*Activity*:
Range to reproduce from the entries below: the line with "1260x456 pixels.", the line with "Play the preview", and every line in between. Give them exactly and give nothing else.

*Extracted entries*:

*** Begin section ***

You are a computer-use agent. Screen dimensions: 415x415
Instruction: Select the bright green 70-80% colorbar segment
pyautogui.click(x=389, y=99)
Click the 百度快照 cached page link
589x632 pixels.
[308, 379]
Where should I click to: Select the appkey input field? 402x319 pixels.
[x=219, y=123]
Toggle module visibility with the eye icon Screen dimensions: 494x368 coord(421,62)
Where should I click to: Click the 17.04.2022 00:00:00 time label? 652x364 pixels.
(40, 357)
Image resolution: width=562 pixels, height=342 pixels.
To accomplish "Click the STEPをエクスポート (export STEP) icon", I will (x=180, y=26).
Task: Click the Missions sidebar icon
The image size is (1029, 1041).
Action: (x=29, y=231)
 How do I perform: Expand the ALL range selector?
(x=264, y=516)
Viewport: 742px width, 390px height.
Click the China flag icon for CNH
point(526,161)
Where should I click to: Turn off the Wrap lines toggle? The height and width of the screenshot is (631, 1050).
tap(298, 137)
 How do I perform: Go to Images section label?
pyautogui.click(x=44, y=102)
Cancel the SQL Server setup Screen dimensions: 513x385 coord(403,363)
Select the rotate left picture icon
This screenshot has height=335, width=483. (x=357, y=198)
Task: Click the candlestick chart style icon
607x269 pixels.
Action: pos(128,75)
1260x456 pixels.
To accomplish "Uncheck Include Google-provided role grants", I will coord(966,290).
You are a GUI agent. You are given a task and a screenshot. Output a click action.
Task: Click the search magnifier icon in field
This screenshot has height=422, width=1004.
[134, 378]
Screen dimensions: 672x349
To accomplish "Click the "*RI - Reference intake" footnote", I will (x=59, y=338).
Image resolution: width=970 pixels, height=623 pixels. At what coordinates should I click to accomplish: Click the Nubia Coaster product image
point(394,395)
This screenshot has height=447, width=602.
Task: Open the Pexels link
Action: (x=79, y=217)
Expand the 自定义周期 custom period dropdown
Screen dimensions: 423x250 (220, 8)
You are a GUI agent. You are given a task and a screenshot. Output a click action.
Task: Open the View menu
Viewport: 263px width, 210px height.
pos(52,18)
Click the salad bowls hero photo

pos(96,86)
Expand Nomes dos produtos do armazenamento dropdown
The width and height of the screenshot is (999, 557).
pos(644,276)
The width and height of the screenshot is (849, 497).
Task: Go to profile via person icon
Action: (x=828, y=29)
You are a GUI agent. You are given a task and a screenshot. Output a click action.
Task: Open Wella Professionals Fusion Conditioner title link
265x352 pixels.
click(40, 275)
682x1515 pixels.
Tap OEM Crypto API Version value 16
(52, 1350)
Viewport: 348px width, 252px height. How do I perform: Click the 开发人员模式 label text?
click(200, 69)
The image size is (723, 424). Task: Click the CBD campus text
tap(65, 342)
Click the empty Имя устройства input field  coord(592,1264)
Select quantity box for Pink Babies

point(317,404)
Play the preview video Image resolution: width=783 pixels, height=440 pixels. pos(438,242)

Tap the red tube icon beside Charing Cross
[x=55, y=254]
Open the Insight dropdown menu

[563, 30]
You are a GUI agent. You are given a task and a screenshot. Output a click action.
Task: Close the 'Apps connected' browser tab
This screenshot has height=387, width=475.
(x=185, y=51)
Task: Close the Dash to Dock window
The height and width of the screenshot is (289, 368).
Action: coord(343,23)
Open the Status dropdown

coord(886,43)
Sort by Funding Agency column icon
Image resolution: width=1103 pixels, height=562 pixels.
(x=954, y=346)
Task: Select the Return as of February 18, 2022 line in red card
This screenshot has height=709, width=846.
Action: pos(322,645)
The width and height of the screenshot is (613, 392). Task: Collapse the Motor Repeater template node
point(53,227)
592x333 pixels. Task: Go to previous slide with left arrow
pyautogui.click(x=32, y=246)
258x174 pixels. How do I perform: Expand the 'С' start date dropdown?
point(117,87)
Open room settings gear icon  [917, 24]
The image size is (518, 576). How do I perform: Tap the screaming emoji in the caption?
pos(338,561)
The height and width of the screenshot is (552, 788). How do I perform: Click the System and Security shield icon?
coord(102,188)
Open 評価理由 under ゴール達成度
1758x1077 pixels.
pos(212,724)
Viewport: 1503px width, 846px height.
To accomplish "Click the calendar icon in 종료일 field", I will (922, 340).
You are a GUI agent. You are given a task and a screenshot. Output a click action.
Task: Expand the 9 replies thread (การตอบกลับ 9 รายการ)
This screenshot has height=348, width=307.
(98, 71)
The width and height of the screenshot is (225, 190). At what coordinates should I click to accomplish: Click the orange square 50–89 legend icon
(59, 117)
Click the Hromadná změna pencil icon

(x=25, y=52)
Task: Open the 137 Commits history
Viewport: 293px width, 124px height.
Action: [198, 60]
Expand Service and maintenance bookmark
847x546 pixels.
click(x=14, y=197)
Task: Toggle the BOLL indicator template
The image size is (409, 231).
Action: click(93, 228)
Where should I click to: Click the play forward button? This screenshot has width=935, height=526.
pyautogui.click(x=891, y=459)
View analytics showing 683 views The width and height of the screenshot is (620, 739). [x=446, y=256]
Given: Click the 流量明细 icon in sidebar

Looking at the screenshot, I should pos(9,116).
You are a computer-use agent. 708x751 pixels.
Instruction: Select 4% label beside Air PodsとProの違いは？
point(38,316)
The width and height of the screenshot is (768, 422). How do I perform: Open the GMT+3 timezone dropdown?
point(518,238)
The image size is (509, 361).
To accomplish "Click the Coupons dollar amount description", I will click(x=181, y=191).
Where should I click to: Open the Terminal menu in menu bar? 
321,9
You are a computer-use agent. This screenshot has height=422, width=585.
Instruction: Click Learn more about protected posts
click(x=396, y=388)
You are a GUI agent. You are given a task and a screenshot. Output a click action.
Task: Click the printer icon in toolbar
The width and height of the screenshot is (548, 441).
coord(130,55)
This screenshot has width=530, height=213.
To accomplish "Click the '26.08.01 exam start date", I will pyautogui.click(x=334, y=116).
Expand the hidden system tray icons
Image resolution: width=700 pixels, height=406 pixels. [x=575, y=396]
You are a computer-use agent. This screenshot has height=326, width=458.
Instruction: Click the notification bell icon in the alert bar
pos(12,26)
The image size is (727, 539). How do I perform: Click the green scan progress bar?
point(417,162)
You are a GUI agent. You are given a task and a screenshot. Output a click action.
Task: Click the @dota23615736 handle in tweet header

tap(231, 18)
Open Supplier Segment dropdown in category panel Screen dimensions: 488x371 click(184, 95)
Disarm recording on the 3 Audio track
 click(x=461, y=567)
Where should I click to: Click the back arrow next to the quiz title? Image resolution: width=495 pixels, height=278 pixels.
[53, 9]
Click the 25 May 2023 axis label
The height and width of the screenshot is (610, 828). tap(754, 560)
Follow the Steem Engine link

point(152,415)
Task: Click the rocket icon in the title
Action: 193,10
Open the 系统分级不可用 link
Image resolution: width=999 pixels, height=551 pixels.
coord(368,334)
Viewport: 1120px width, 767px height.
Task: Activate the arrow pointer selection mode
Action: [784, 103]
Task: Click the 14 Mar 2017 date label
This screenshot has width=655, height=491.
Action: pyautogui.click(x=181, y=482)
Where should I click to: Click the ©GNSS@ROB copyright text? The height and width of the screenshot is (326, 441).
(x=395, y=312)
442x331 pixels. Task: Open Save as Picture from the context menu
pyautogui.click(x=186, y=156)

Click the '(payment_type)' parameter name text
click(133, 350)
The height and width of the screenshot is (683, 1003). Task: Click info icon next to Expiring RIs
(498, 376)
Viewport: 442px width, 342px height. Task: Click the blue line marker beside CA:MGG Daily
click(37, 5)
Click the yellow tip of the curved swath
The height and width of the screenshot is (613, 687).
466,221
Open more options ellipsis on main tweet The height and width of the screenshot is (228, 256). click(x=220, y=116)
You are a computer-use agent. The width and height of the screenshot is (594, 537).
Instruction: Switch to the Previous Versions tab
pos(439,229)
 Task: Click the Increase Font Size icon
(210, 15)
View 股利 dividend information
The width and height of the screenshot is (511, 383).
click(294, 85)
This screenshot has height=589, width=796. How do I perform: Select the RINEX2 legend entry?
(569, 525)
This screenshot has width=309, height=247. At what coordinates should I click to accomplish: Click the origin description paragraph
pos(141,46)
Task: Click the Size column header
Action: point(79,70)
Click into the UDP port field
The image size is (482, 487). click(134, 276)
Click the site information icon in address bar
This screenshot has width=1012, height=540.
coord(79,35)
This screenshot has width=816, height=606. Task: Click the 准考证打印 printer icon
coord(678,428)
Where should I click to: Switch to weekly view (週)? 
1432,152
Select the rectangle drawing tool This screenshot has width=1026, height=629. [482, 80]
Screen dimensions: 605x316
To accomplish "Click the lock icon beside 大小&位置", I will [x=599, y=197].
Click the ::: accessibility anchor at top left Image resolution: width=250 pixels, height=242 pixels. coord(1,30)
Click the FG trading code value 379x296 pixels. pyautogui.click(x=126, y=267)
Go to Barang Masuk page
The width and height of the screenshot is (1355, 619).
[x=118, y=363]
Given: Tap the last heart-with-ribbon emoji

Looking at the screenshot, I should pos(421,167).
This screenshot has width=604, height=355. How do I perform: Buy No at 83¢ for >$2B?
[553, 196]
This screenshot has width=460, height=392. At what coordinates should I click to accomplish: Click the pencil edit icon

*** End section ***

*Finished exercise*:
1260x456 pixels.
To accomplish "Uncheck Include Google-provided role grants", I will coord(966,290).
You are a GUI agent. You are given a task and a screenshot. Output a click action.
Task: Click the search magnifier icon in field
This screenshot has height=422, width=1004.
[134, 378]
Screen dimensions: 672x349
To accomplish "Click the "*RI - Reference intake" footnote", I will (x=59, y=338).
Image resolution: width=970 pixels, height=623 pixels. At what coordinates should I click to accomplish: Click the Nubia Coaster product image
point(394,395)
This screenshot has height=447, width=602.
Task: Open the Pexels link
Action: (x=79, y=217)
Expand the 自定义周期 custom period dropdown
Screen dimensions: 423x250 (220, 8)
You are a GUI agent. You are given a task and a screenshot. Output a click action.
Task: Open the View menu
Viewport: 263px width, 210px height.
pos(52,18)
Click the salad bowls hero photo

pos(96,86)
Expand Nomes dos produtos do armazenamento dropdown
The width and height of the screenshot is (999, 557).
pos(644,276)
The width and height of the screenshot is (849, 497).
Task: Go to profile via person icon
Action: (x=828, y=29)
You are a GUI agent. You are given a task and a screenshot. Output a click action.
Task: Open Wella Professionals Fusion Conditioner title link
265x352 pixels.
click(40, 275)
682x1515 pixels.
Tap OEM Crypto API Version value 16
(52, 1350)
Viewport: 348px width, 252px height. How do I perform: Click the 开发人员模式 label text?
click(200, 69)
The image size is (723, 424). Task: Click the CBD campus text
tap(65, 342)
Click the empty Имя устройства input field  coord(592,1264)
Select quantity box for Pink Babies

point(317,404)
Play the preview video Image resolution: width=783 pixels, height=440 pixels. pos(438,242)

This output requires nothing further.